--- Problem to work on ---
Look through the data below and return each line where "computer" appears.

--- Supplied material ---
--
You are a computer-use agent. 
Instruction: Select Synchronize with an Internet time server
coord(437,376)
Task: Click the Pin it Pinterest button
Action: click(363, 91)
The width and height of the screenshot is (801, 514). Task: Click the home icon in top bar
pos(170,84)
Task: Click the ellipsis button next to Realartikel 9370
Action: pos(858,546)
--
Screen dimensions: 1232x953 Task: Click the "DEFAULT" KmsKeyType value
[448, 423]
--
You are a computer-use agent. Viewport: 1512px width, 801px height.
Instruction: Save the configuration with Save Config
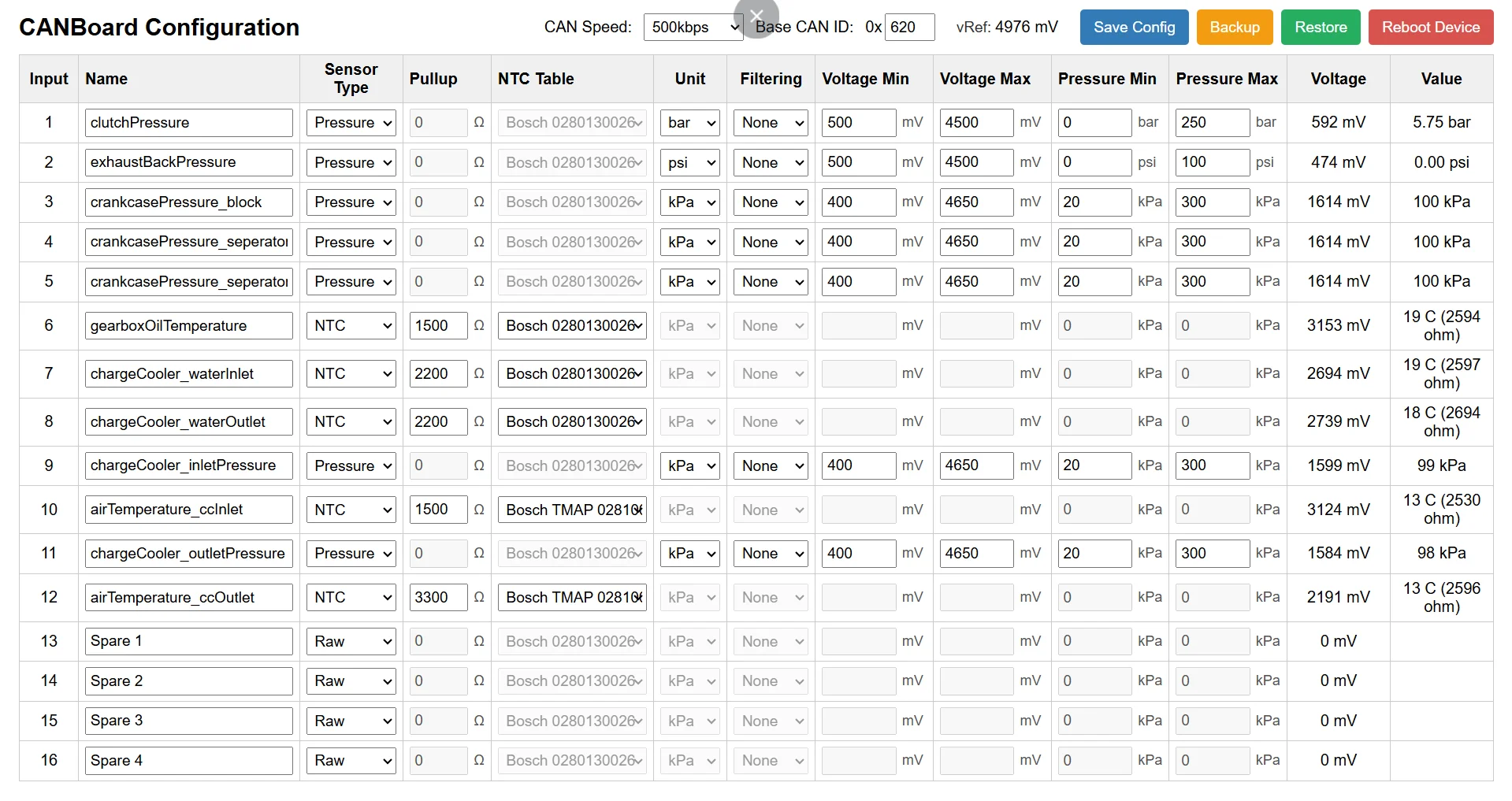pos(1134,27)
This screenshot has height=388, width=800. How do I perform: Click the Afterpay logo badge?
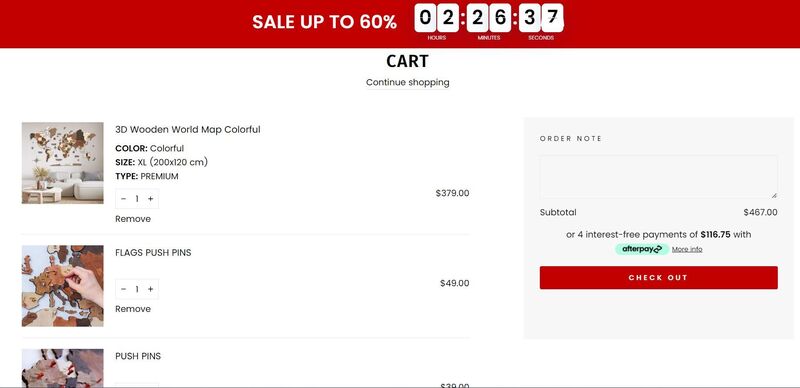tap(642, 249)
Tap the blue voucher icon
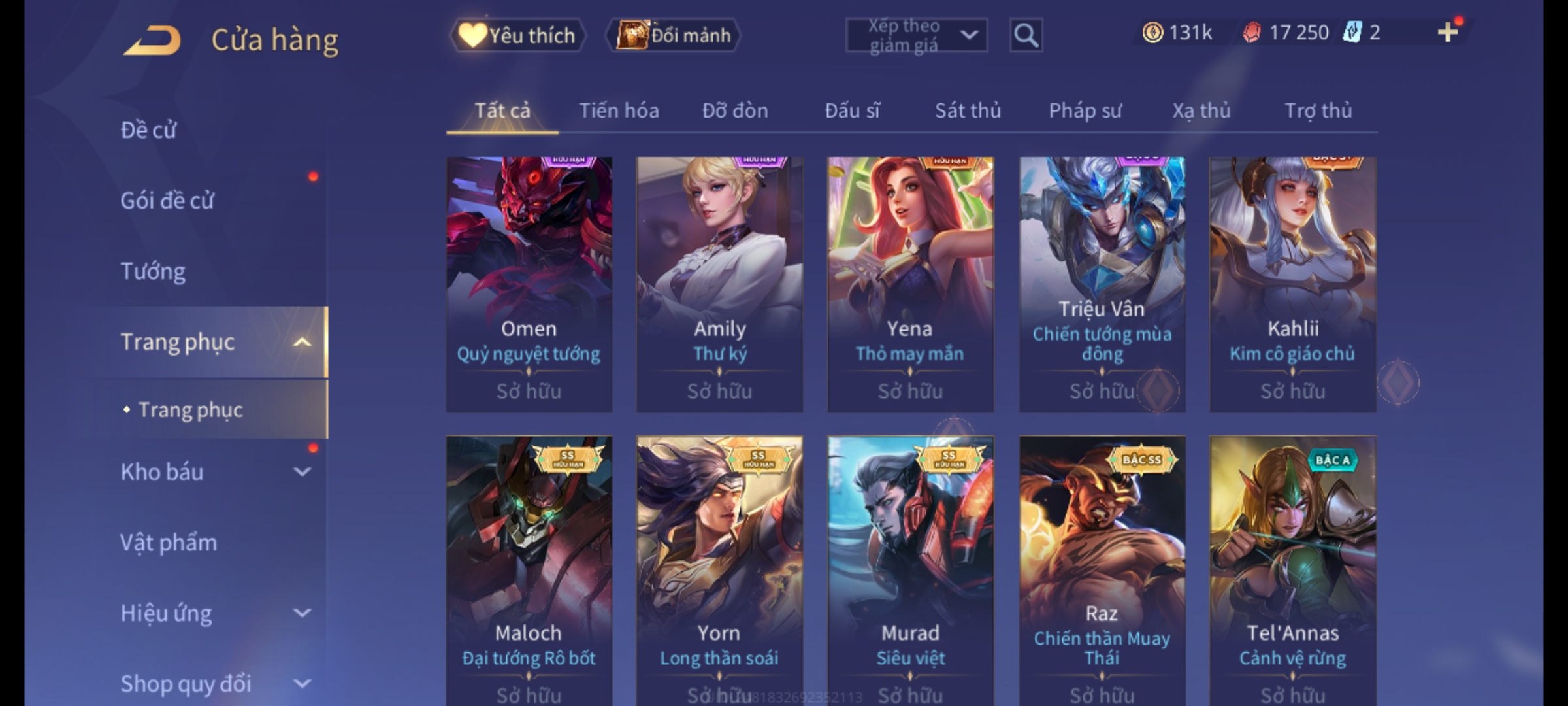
--
--- Exercise solution ---
You are a computer-use agent. 
You are a computer-use agent. Viewport: 1512px width, 801px height.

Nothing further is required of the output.